Compromised ChatGPT Accounts on Dark Web: Comment by Satnam Narang, Sr. Staff Research Engineer, Tenable

“Information stealing malware, such as Raccoon, Vidar and Redline are capable of stealing sensitive information stored in web browsers, which includes user credentials (username/email and password), session cookies and browser history. Credentials tied to finance, social media, and others are likely to be compromised. The reporting from Group-IB reflects the increased interest in generative AI tools like ChatGPT usage around the world, and as a result, ChatGPT user credentials are being harvested by information-stealing malware.

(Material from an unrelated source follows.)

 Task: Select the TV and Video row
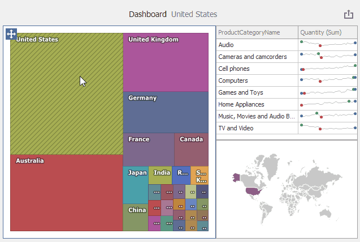click(x=257, y=128)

“Asia-Pacific had over 40,000 compromised accounts between June 2022 and May 2023. India is the most affected country with over 12,000 stolen credentials being sold. The biggest threat to users of ChatGPT through exposed credentials is the exposure of conversations between users and ChatGPT, which may include other sensitive information, whether it’s personally identifiable information, or workplace-related information, including sensitive company data.

“Another area of concern is password reuse. Historically, we know users tend to reuse passwords across multiple sites, so if users have had their ChatGPT account credentials compromised, it’s possible that other accounts are at risk as well if users reused their ChatGPT password elsewhere.

“At this time, OpenAI has temporarily paused the enrolment of two-factor authentication for ChatGPT. Once enrolment has been re-enabled, users should add it as an additional security measure. However, it’s important to note that information-stealing malware also steals session cookies, which can be used to bypass account security features like two-factor authentication if valid ChatGPT session cookies are also being sold on the dark web. Irrespective of this, we still advise users to enable this feature on their ChatGPT accounts.” – Satnam Narang, Sr. Staff Research Engineer, Tenable.